Render every line of the items below as a string in a single JSON list, one string per line, omitting blank lines.

*-*-*

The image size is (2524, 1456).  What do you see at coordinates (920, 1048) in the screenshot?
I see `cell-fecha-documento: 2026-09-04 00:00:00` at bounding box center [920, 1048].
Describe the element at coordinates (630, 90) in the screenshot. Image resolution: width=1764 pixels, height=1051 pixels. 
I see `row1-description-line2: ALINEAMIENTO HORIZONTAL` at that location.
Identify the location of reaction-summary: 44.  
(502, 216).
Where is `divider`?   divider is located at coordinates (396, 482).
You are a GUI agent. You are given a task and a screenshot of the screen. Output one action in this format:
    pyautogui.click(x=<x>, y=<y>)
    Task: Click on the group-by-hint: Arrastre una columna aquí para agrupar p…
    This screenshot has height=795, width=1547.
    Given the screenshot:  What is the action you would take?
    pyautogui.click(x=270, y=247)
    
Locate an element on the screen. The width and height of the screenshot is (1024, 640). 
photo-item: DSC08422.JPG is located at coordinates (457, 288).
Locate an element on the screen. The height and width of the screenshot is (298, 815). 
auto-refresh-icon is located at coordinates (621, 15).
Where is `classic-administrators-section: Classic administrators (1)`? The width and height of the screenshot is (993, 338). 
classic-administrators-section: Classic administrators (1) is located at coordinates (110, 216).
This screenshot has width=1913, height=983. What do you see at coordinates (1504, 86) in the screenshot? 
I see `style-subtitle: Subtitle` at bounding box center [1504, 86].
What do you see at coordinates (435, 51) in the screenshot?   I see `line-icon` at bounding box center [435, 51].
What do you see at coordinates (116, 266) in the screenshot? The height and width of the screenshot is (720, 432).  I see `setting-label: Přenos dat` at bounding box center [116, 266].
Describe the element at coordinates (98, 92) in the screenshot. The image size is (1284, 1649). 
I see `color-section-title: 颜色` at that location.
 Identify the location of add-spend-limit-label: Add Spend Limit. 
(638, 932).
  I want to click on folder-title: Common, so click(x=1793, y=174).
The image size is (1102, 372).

*-*-*

SOLUTION FOR THIS EXERCISE:
[
  "The image size is (2524, 1456).  What do you see at coordinates (920, 1048) in the screenshot?",
  "I see `cell-fecha-documento: 2026-09-04 00:00:00` at bounding box center [920, 1048].",
  "Describe the element at coordinates (630, 90) in the screenshot. Image resolution: width=1764 pixels, height=1051 pixels. ",
  "I see `row1-description-line2: ALINEAMIENTO HORIZONTAL` at that location.",
  "Identify the location of reaction-summary: 44.  ",
  "(502, 216).",
  "Where is `divider`?   divider is located at coordinates (396, 482).",
  "You are a GUI agent. You are given a task and a screenshot of the screen. Output one action in this format:",
  "    pyautogui.click(x=<x>, y=<y>)",
  "    Task: Click on the group-by-hint: Arrastre una columna aquí para agrupar p…",
  "    This screenshot has height=795, width=1547.",
  "    Given the screenshot:  What is the action you would take?",
  "    pyautogui.click(x=270, y=247)",
  "Locate an element on the screen. The width and height of the screenshot is (1024, 640). ",
  "photo-item: DSC08422.JPG is located at coordinates (457, 288).",
  "Locate an element on the screen. The height and width of the screenshot is (298, 815). ",
  "auto-refresh-icon is located at coordinates (621, 15).",
  "Where is `classic-administrators-section: Classic administrators (1)`? The width and height of the screenshot is (993, 338). ",
  "classic-administrators-section: Classic administrators (1) is located at coordinates (110, 216).",
  "This screenshot has width=1913, height=983. What do you see at coordinates (1504, 86) in the screenshot? ",
  "I see `style-subtitle: Subtitle` at bounding box center [1504, 86].",
  "What do you see at coordinates (435, 51) in the screenshot?   I see `line-icon` at bounding box center [435, 51].",
  "What do you see at coordinates (116, 266) in the screenshot? The height and width of the screenshot is (720, 432).  I see `setting-label: Přenos dat` at bounding box center [116, 266].",
  "Describe the element at coordinates (98, 92) in the screenshot. The image size is (1284, 1649). ",
  "I see `color-section-title: 颜色` at that location.",
  " Identify the location of add-spend-limit-label: Add Spend Limit. ",
  "(638, 932).",
  "  I want to click on folder-title: Common, so click(x=1793, y=174).",
  "The image size is (1102, 372)."
]